START The data

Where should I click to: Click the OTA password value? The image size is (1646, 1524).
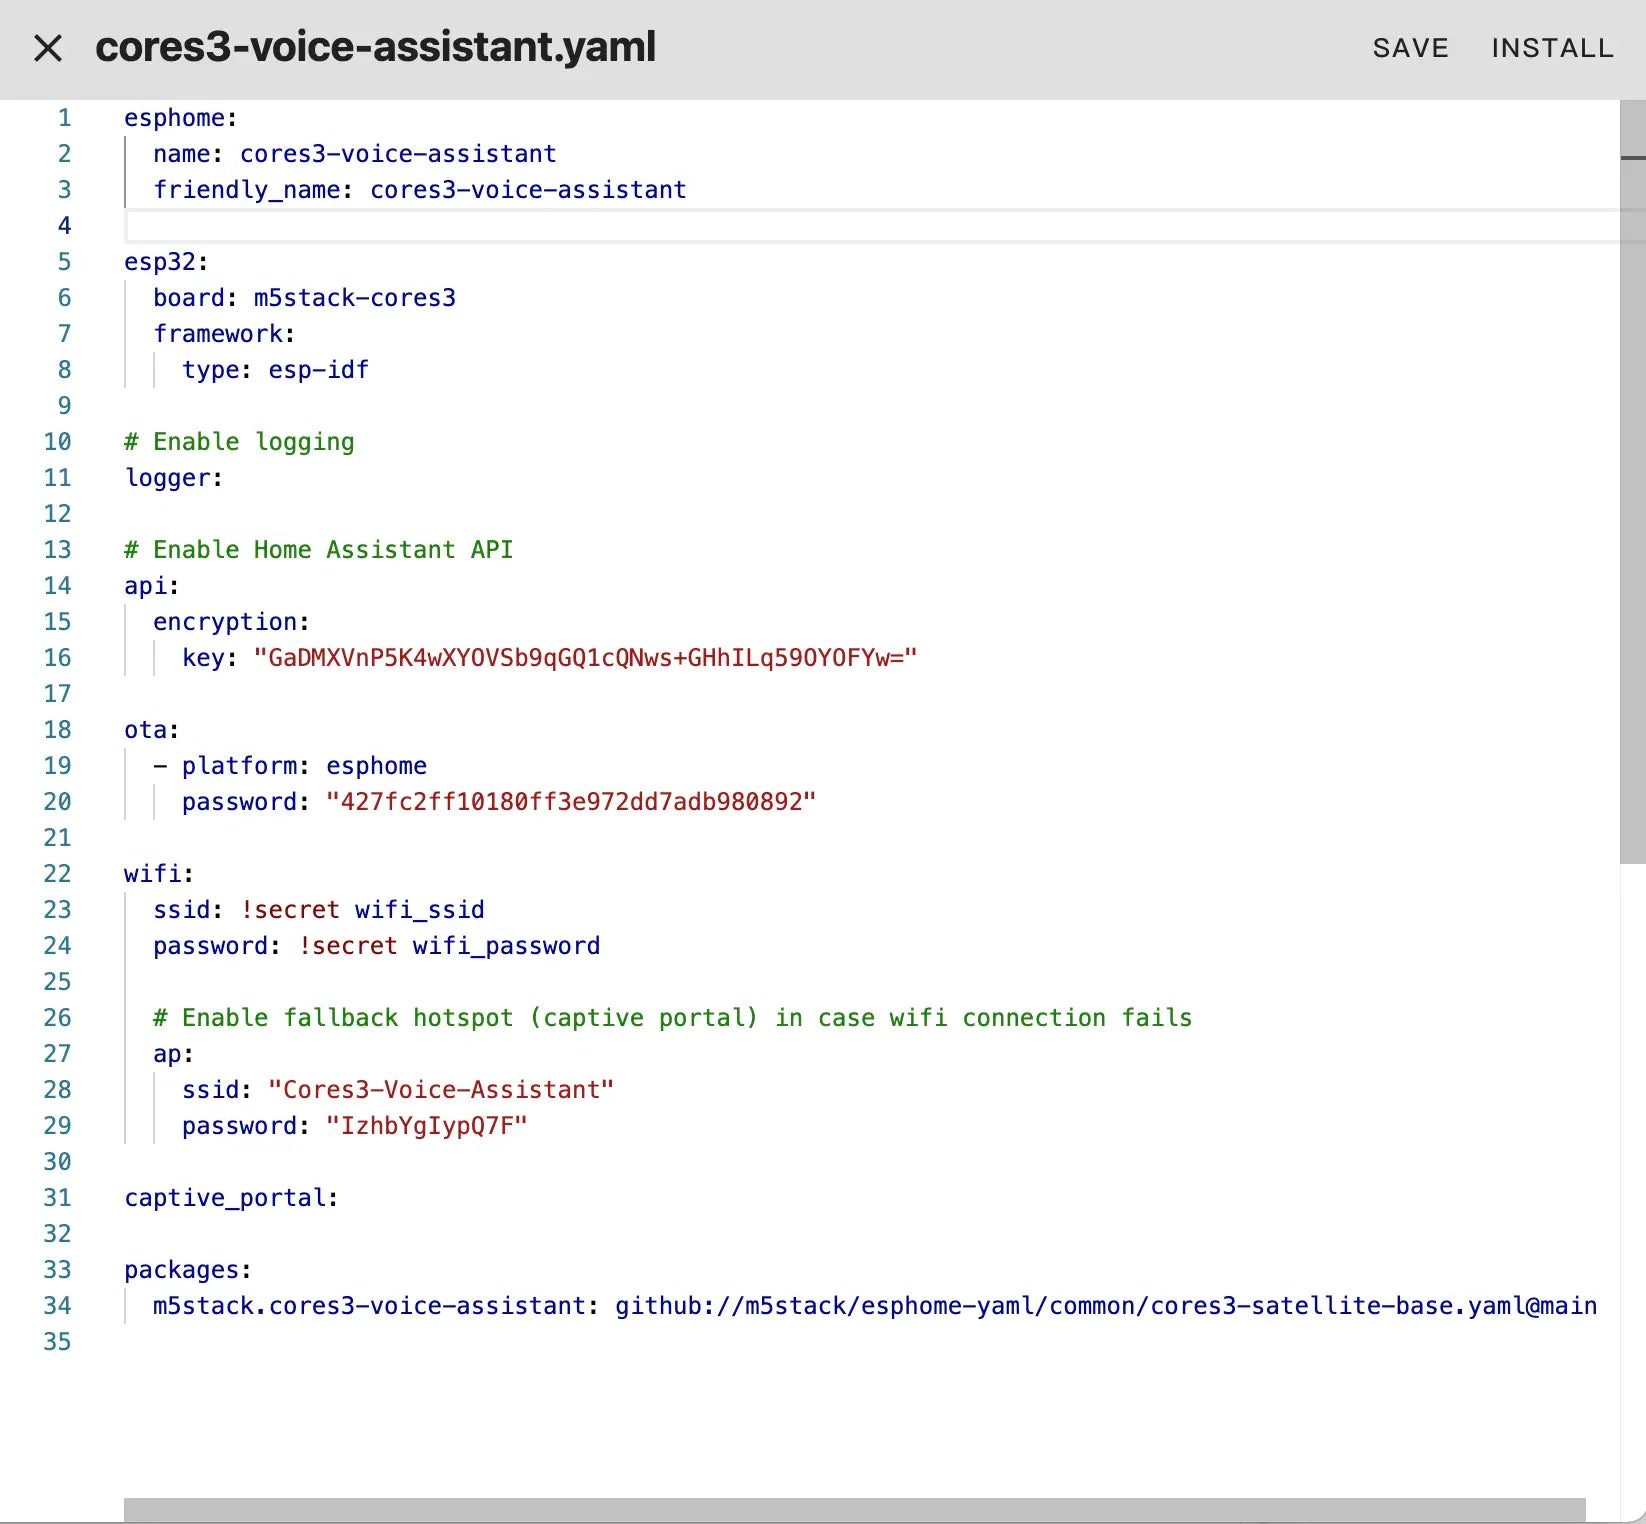coord(570,802)
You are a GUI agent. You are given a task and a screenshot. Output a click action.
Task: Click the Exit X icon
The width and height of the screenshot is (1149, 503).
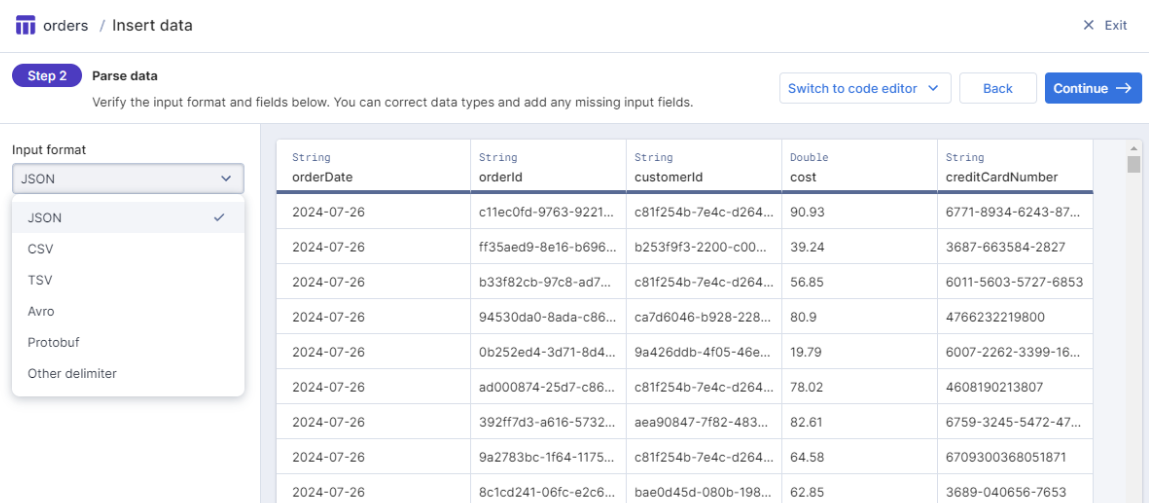(1089, 25)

END The data

> Exercise directions
Retype the records above exactly, pictures omitted.

> Result for this task
Where should I click to: Click the OTA password value? The image size is (1646, 1524).
coord(570,802)
You are a GUI agent. You are given a task and a screenshot. Output a click action.
Task: Click the Exit X icon
The width and height of the screenshot is (1149, 503).
(1089, 25)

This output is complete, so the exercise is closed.